Wenn Doro Pesch auf der Bühne steht, ist das mehr als ein Konzert: Sie redet viel, ist lieb zu den Fans, lässt diese geduldig zu Wort kommen, erfüllt Wünsche, auch einzelne. Vorausgesetzt dass diese laut genug geäußert werden. "Ihr seid das Wichtigste in meinem Leben, ich liebe euch. Das wisst ihr." Ja, das wissen die 1000 Besucherinnen und Besucher auf Gut Wöllried bei Rottendorf. Was bei anderen nach Rocker-Schmalz klingen würde, nehmen sie der sympathischen 59-Jährigen ab. Doro liebt und braucht den Heavy Metal. Er ist ihr Leben. Doro ist so. Genau so.

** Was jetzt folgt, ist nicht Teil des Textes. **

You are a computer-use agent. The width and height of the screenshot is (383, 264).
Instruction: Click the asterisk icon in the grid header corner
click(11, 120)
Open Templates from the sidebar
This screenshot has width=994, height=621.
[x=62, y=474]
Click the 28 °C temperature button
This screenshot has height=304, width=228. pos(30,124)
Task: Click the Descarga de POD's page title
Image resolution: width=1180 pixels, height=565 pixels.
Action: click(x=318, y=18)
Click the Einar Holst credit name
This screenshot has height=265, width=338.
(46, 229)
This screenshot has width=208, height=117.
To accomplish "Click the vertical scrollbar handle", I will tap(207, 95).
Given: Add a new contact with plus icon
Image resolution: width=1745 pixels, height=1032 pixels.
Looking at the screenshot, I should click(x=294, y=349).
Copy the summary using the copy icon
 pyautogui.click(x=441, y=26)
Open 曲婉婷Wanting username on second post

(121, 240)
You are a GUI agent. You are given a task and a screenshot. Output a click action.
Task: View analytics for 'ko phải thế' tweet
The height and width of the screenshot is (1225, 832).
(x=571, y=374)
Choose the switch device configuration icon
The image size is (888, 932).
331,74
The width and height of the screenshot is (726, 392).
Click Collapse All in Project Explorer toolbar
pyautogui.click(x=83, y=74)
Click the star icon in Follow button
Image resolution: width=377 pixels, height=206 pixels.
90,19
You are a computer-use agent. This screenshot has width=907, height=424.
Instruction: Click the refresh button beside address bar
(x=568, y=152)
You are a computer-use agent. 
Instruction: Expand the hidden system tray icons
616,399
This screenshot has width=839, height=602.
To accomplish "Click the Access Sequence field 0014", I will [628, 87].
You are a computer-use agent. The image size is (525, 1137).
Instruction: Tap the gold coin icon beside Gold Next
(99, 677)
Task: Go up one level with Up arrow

Seit 40 Jahren sind das die gleichen Posen und Gesten. Ganz ehrlich: Auch die gleiche Musik. Entwicklung oder gar Progressivität gibt es bei der Düsseldorferin nicht, die Anfang der Achtziger mit Warlock durchgestartet ist und sich in einem damals noch harten Männer-Geschäft weit über die Grenzen Deutschlands hinaus als "Queen of Metal" behauptet hat. Wozu auch? Es ist ihre Musik, einfach und ehrlich, eingängig und bleibend. So tickt auch das Publikum. Bei Doro-Auftritten, ganz gleich ob im kleinen Landgut vor den Toren Würzburgs oder, wie in zweieinhalb Wochen, als Co-Headliner beim Wacken Open Air vor Zigtausenden, steht Wertschätzung mit auf der Bühne. Und steht Wertschätzung im Publikum.
Doro kommt im beigen Volvo Kombi statt in dunkler Limousine
Wenn nach eindreiviertel Stunden Schluss ist, lässt sich Doro Pesch nicht zur dunklen Limousine, die bei ihrer Ankunft genaugenommen ein beiger Volvo Kombi war, eskortieren. Nein, sie steht noch 20 Minuten bei den Fans. Redet mit ihnen, macht Selfies. Weil sie diese Menschen wirklich braucht. Ein Weilchen vorher hat sie genau deswegen nicht übliche Abschluss-Kracher wie "All For Metal" oder "East Meets West" rausgehauen, nein, sie hat nochmals individuelle Wünsche erfüllt: mit dem wenig populären, aber gänsehautschönen "Love Me In Black" und dem Zweite-Reihe-Oldie "True As Steel".
Zwischen den Songs schenkt die Metal-Queen den Metal-Kings, den verstorbenen wie den Lebenden, traditionell ihre Aufmerksamtkeit. Sie redet über Motörhead-Legende Lemmy Kilmister, Judas-Priest-Sirene Rob Halford, Ex-Accept-Shouter Udo Dirkschneider, manchmal (wenngleich auf Wöllried nicht) auch über Metal-Gott Ronnie James Dio - weil es ihre Freunde waren oder sind. Am liebsten wäre Doro ohnehin mit der ganzen Welt befreundet. "Für immer, für immer zusammen. Werden uns niemals trennen" - ihre bekannteste deutsche Ballade ist ihr Lebensmotto.
Quatschen könnte man mit Doro stundenlang. Das Konzert am Sonntagabend ist schneller erzählt: Wer es sich leisten kann, Gassenhauer wegzulassen, es trotzdem schafft, dank überragender Hitdichte ("Burning the Witches", "All We Are") kurzweilig zu sein und auch, dass die Fans den einzigen Neuling ("Time For Justice") beinahe mehr abfeiern als eine Hymne wie "Raise Your Fist", hat offenbar eines gemacht: alles richtig.